N° 2 – 2021 Quand je serai à la retraite...

Georges-Simon Ulrich
Directeur de l’Office fédéral de la statistique
En tant que statisticien, je peux supposer qu’avec une espérance de vie moyenne d’environ 82 ans, j’ai encore quelques années devant moi. Mais si l’on regarde l’évolution de l’espérance de vie, les hommes nés en 2017 ont de bonnes chances de dépasser largement les 90 ans. «C’est un peu injuste», me dis-je, car ce sont 10% d’espérance en vie en plus que ce que je peux moi-même espérer atteindre, d’un point de vue statistique. En même temps, je sais que mes chances de faire partie des centenaires sont de 4%. «Ce n’est pas beaucoup», me dis-je encore.
Les indicateurs statistiques tels que l’espérance de vie sont utiles, par exemple pour les calculs des caisses de pensions. La statistique reflète l’histoire d’un pays et de toute une population. Mais pour chacun de nous, ce qui compte, c’est notre propre histoire, notre vie et non pas l’heure de notre mort.
Jusqu’à quel âge vivrai-je? Que me réserve l’avenir? Poser ce genre de questions implique d’y répondre. Mais ce qui m’importe le plus, c’est de savoir si je serai heureux et satisfait à la retraite et ce que je peux faire pour que ce soit le cas. Même s’il est difficile de définir en quoi consiste le fait d’être heureux, nous sommes avant tout responsables de notre propre bonheur. Nous ne pouvons pas nous attendre à être heureux par prédisposition génétique ni même
à ce que quelqu’un d’autre (une personne ou l’État) fasse notre bonheur à notre place.
La statistique peut donner une indication sur la vision subjective du bonheur tel que les gens l’éprouvent. Et elle montre que, au moins en Suisse, ce ne sont pas les problèmes d’argent qui troublent le plus notre bonheur personnel. En outre, les retraités entretiennent de mieux en mieux leur forme physique. Mais ce que la statistique ne peut pas montrer, c’est comment nous contribuons nous-mêmes à notre propre bonheur. Le principal risque, c’est de perdre la curiosité, de s’isoler ou ne plus trouver de sens à la vie. Même si nous ignorons de quoi l’avenir sera fait, nous pouvons tout de même avoir une petite idée de la façon dont nous voulons atteindre ce bonheur. Une nouvelle fois, cela n’a rien à voir avec le temps qui nous reste après la retraite, mais avec ce que nous, en tant que personne, faisons du présent.
Pour moi, les questions essentielles qui se posent sont les suivantes: est-ce que je serai suffisamment en forme pour me réinventer régulièrement?
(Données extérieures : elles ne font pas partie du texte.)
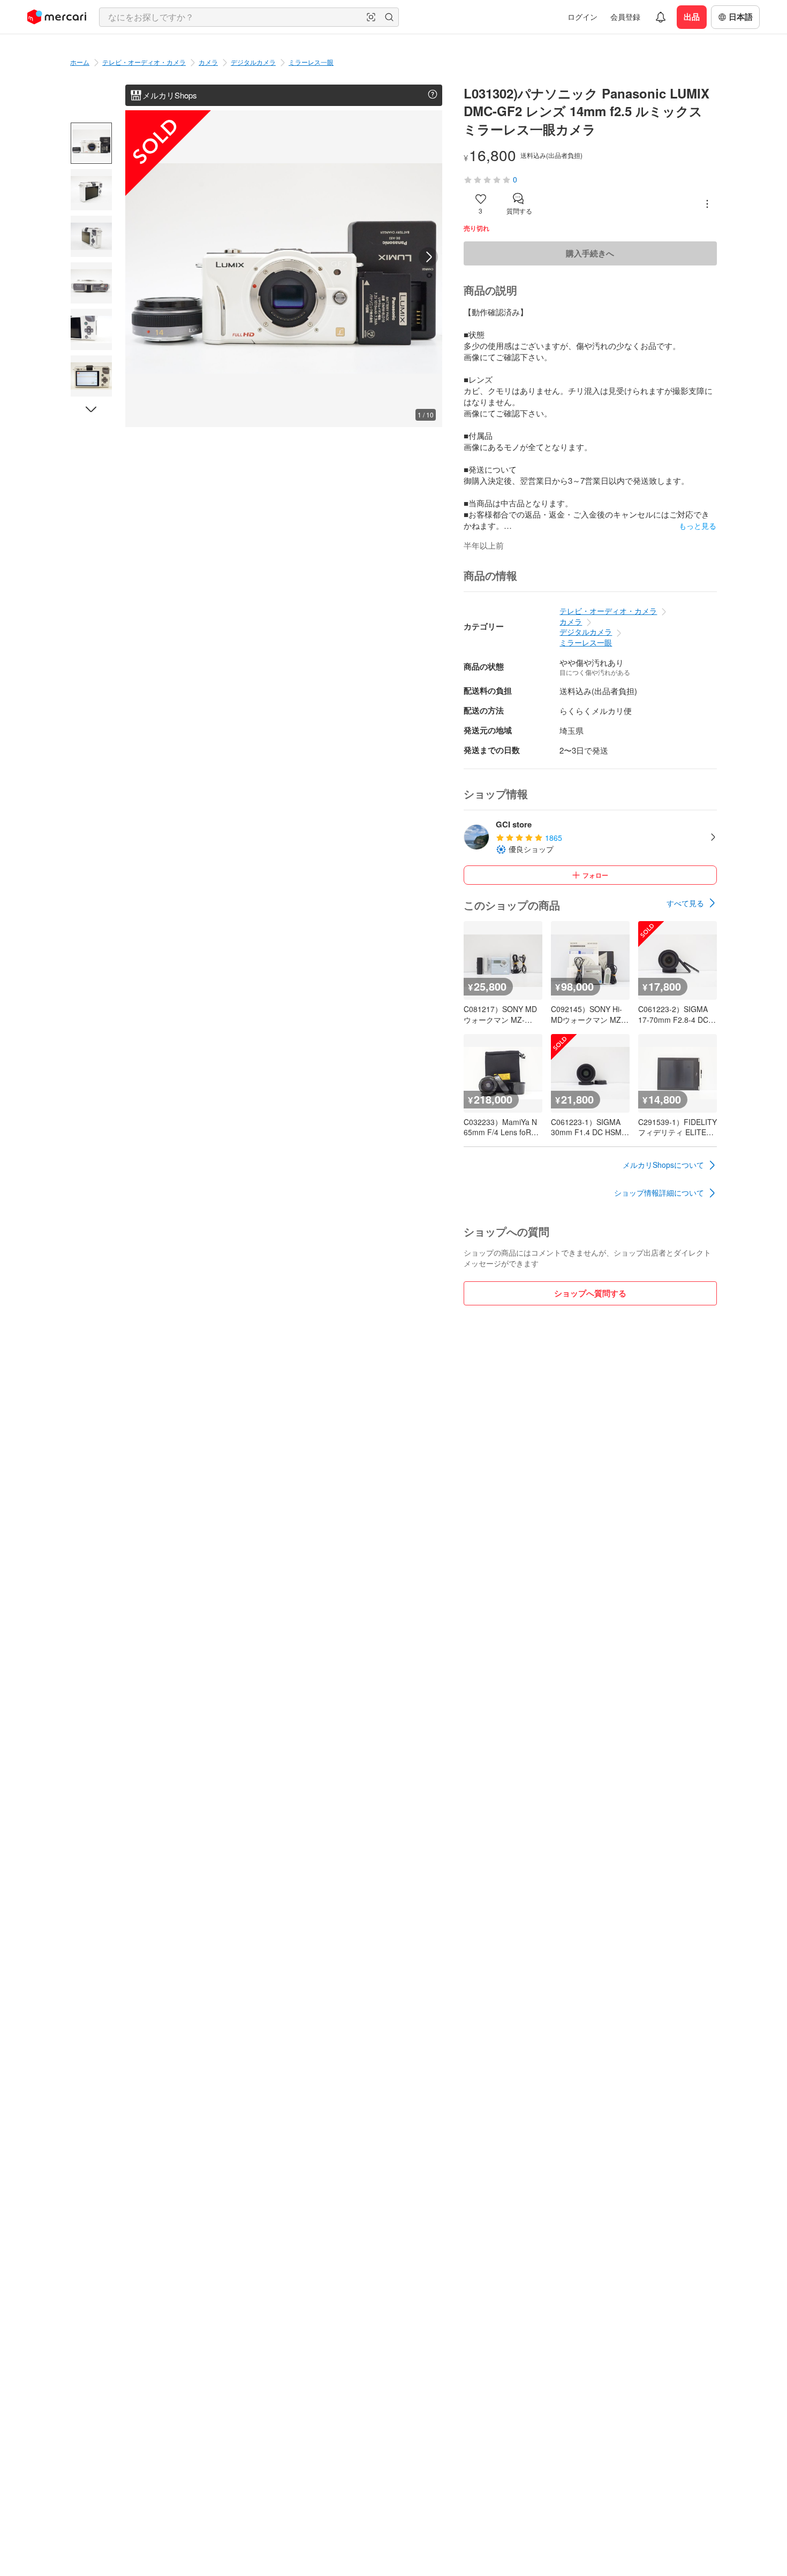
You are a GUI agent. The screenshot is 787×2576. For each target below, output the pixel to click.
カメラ (208, 61)
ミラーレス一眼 (311, 61)
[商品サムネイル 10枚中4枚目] (91, 282)
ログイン (582, 16)
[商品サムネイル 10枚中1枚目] (91, 143)
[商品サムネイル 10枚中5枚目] (91, 329)
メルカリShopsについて (663, 1164)
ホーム (79, 61)
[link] (692, 903)
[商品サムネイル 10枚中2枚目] (91, 189)
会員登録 (625, 16)
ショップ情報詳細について (659, 1192)
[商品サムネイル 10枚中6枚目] (91, 376)
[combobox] (249, 17)
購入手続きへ (590, 253)
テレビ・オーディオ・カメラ (144, 61)
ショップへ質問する (590, 1293)
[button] (371, 17)
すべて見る (685, 903)
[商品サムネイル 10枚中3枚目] (91, 236)
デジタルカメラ (253, 61)
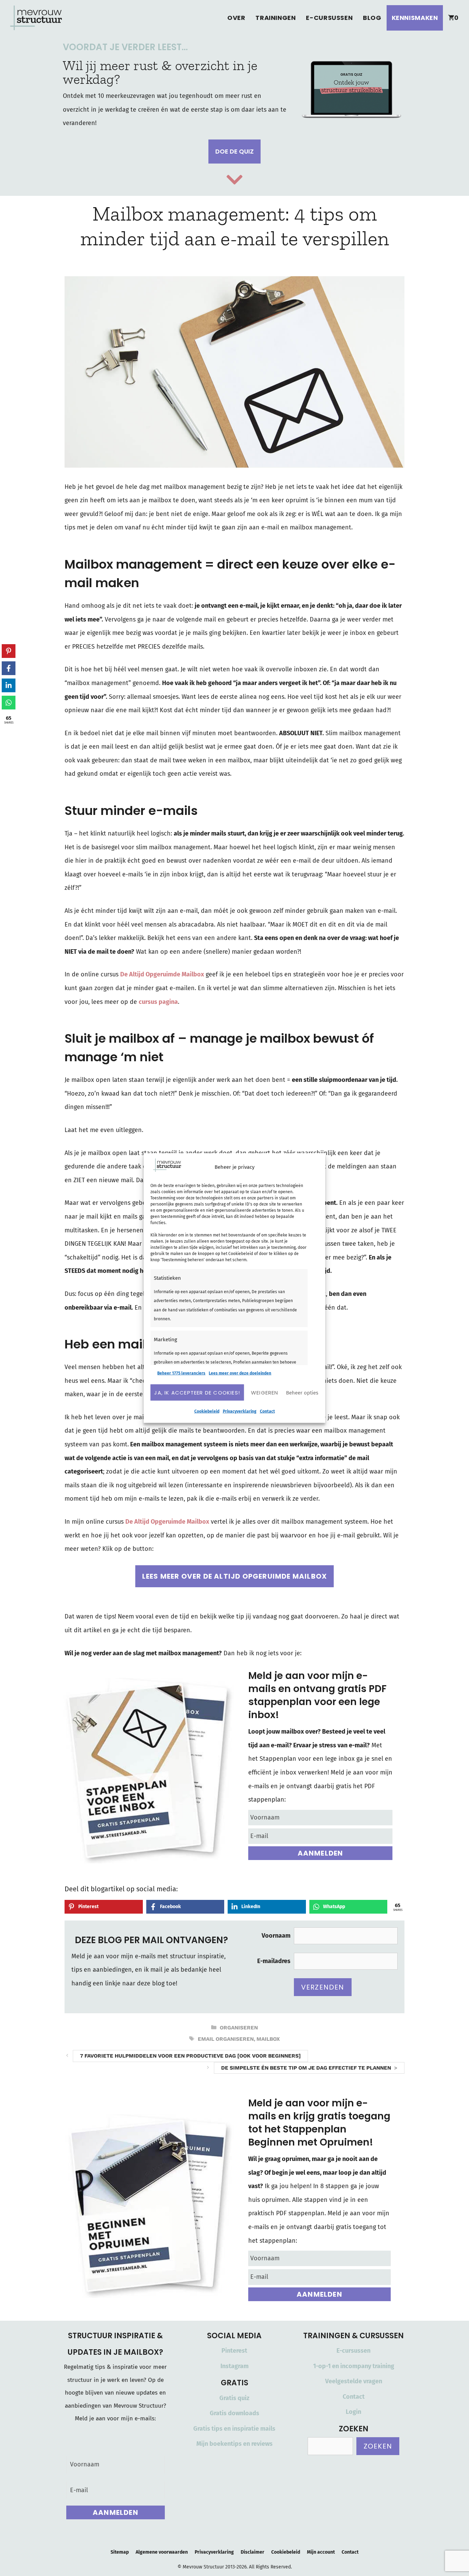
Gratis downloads (234, 2413)
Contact (267, 1411)
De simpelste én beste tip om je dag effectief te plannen (306, 2068)
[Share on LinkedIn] (8, 685)
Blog (372, 17)
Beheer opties (302, 1392)
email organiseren (226, 2039)
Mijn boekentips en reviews (234, 2444)
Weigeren (264, 1392)
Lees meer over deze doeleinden (240, 1373)
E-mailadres (273, 1961)
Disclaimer (252, 2552)
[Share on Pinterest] (8, 651)
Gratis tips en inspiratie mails (234, 2428)
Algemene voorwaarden (162, 2552)
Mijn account (321, 2552)
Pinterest (234, 2350)
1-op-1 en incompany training (353, 2366)
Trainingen (275, 17)
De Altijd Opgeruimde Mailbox (162, 974)
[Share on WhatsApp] (8, 702)
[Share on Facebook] (8, 668)
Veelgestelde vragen (353, 2381)
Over (236, 17)
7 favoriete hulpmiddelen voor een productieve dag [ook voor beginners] (190, 2056)
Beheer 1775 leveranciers (181, 1373)
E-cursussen (329, 17)
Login (353, 2412)
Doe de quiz (234, 151)
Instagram (234, 2366)
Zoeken (378, 2446)
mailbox (268, 2039)
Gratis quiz (234, 2398)
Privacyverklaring (239, 1411)
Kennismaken (415, 17)
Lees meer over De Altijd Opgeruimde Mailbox (234, 1576)
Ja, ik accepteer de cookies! (197, 1392)
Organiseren (239, 2028)
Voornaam (276, 1935)
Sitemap (120, 2552)
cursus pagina (158, 1002)
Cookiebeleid (206, 1411)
Est-ce que je tire des enseignements de mon expérience et de mon vécu? Est-ce que j’investis suffisamment en moi-même et ce, en harmonie avec mon entourage?
Bien évidemment, il n’est pas simple de trouver le bon équilibre: ne pas investir trop d’énergie dans les choses sur lesquelles je n’ai pas de prise pour me consacrer à ce que je peux changer. Il y a 50 ans, l’historien Herbert Lüthy appelait à «voir l’histoire comme un processus dans lequel nous tenons une place et auquel nous pouvons participer». Si je l’interprète librement, cela vaut également pour ma propre histoire aussi bien avant qu’après la retraite.
Il ne tient qu’à moi de prendre mes responsabilités et d’affronter avec pragmatisme ma situation personnelle.
Quand je serai à la retraite... je m’efforcerai, comme je le fais déjà aujourd’hui, de voir les défis comme des chances et une occasion d’apprendre. Au lieu de me demander combien de temps il me reste à vivre, je resterai curieux. Ceux qui pensent ne plus avoir d’avenir sont certainement reconnaissants d’avoir eu une vie bien remplie. Ceux qui ont l’avenir devant eux sauront reconnaître dans le passé un bon conseiller. En fait, nous y travaillons chaque jour de notre vie, y compris maintenant: moi en écrivant cet article et vous, en le lisant. Ce qui, espérons-le, est un bon investissement d’un point de vue statistique.